We then wandered off and found some lunch in an Italian café. Exploring that district was very pleasurable. But eventually we made our way back to the Rijksmuseum to see the Rembrandt show. This could not offer a greater contrast to the works we had seen in the morning. The rooms were really crowded which was rather frustrating as it was quite difficult to see some of the works.There are literally hundreds of tiny engravings which Rembrandt made over the course of his life, as well as set pieces and portraits  of such glittering power and beauty that we were spellbound. There was in fact far too much for us to take in in one day and we emerged about 4 o'clock absolutely exhausted.
I feel, at the end of the day, that I'm not really doing justice to the extraordinary day we have spent, looking at works of such power and importance.
We had a beer in a cafe where a customer built up such a debt that in the end he paid the owner by installing a statue of himself as a kind of attraction. It's rather good but a bit small.
Mark eventually headed back to the station to go home to Harlem. I came back to the hotel to drop off my things and then go out for supper. I made the mistake of going back to last night's café which was much more crowded than last night, and I was persuaded to choose a different dish which was more expensive and not as nice as last night's supper.
I now also know that there are big disruptions to the public transport tomorrow so I have no idea how I will get back to the airport.
 One good thing about the day is that I have made a series of ink and wash sketches at various points which is always pleasing.  Mark did a couple of caricatures of me, while I was drawing buildings, motorscooter, bicycles, and the funny statue outside the café.

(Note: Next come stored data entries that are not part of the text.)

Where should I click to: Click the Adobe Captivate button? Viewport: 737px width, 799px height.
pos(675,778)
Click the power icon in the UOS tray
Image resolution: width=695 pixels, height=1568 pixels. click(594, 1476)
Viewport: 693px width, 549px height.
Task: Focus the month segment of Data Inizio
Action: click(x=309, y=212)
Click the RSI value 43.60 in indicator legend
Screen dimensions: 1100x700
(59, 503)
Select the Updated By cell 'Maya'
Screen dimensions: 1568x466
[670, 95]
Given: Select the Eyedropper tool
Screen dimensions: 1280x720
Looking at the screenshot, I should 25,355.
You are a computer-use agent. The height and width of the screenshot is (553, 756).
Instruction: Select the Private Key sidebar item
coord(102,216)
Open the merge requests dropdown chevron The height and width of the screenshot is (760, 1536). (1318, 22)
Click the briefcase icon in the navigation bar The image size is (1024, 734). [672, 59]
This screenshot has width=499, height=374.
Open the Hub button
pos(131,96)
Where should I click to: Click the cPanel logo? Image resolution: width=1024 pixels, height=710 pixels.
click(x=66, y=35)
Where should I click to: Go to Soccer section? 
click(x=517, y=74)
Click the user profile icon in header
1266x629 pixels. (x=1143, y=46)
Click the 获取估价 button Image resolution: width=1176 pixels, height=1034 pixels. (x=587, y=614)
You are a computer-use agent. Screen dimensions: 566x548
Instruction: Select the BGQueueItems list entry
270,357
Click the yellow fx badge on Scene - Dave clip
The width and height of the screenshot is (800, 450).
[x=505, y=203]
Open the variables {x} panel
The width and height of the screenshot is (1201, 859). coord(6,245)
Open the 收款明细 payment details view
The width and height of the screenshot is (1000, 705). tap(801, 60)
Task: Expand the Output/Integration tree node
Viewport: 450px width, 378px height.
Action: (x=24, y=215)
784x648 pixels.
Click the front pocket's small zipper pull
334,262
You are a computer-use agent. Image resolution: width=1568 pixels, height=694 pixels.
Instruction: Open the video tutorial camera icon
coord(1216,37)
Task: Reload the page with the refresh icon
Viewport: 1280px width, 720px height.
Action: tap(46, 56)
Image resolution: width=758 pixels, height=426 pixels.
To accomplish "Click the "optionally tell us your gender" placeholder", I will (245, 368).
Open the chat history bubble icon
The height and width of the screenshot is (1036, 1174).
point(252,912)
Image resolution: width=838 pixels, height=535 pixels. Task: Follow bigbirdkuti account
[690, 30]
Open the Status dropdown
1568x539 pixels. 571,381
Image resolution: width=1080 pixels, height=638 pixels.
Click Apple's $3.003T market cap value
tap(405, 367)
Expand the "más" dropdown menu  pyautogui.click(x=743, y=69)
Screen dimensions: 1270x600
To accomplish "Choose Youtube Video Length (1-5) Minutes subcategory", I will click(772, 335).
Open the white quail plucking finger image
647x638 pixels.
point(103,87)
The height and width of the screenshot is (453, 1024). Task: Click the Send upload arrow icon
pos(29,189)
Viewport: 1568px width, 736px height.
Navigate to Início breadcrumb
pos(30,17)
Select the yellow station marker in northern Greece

The sounds of football fans

If you're flying from Gatwick North terminal, it's always a relief if they send you to gate 54 because you don't have very far to walk. My flight to Amsterdam was said to be fully booked but amazingly, I had an empty seat on either side of me, which made for a very spacious and pleasant flight.
However on arrival, I found the bus system was disrupted due to a huge celebration in the city centre for the Ajax football team. After several aborted attempts to find the right bus I finally got onto one which took me to Amsterdam south. Even then I made the mistake of not clicking my bus ticket as I got off the bus. We were told on the bus the entire city centre was closed! Along with a few other confused visitors and tourists, I found the Metro and asked for help to get as near as I could to the hotel. A girl in the ticket office was extremely helpful and taking my ticket went through the barrier herself with her own ticket in hand in order to click my ticket into the 'getting off' mode.
The centre of Amsterdam is so breathtakingly beautiful it's difficult not to just stand and stare. The streets were filled with chanting roaring drunken football fans whooping and calling like animals, and parading along in groups, throwing beer cans and generally having a great time. I was glad to find my hotel was away from the centre in a slightly quieter area.
My room is right at the top of the building three floors up and looking onto the back which is quiet – I can hear birds singing and I can see one tree. Having established myself in the room I went out to have a walk round. While I was sketching the street scene over a glass of indifferent wine, I had a great idea - that there might be a branch of the wonderful Danish shop Tiger somewhere nearby where I could look for more sketchbooks which I had failed to find in Canterbury yesterday. This turned out to be the case and gave me a great excuse for walking through into the centre again and exploring further. I was really pleased to find they had some of the little books so I bought eight and lugged them back. Around me the football fans chanted and shouted. Street cleaning machines could not clear all the litter. The police stood in groups, or rode past on huge horses.
Back to my quieter area!  Then I found a place for supper, had another glass of wine – much nicer than the first one – and ordered a vegetarian moussaka and salad which I ate looking over the Prinsengracht canal and feeling very content.
The whole of Amsterdam is very trendy, young, fashionable, funny, and stylish. Not unlike Covent Garden in London or the Ramblas in Barcelona. I really love it.

Thursday, 16 May 2019

Amsterdam

In a moment I am setting off on my own to go to Amsterdam for a couple of days. My plan is to go and see the Hockney/Van Gogh exhibition, as recommended by more than one friend. I'll be meeting up with Mark Thatcher, who lived in Faversham until last year when he located to the Netherlands with his Dutch wife and their daughter - he is both a witty caracaturist and a fine artist and we'll go together to the exhibition, and then on to the Rembrandt. 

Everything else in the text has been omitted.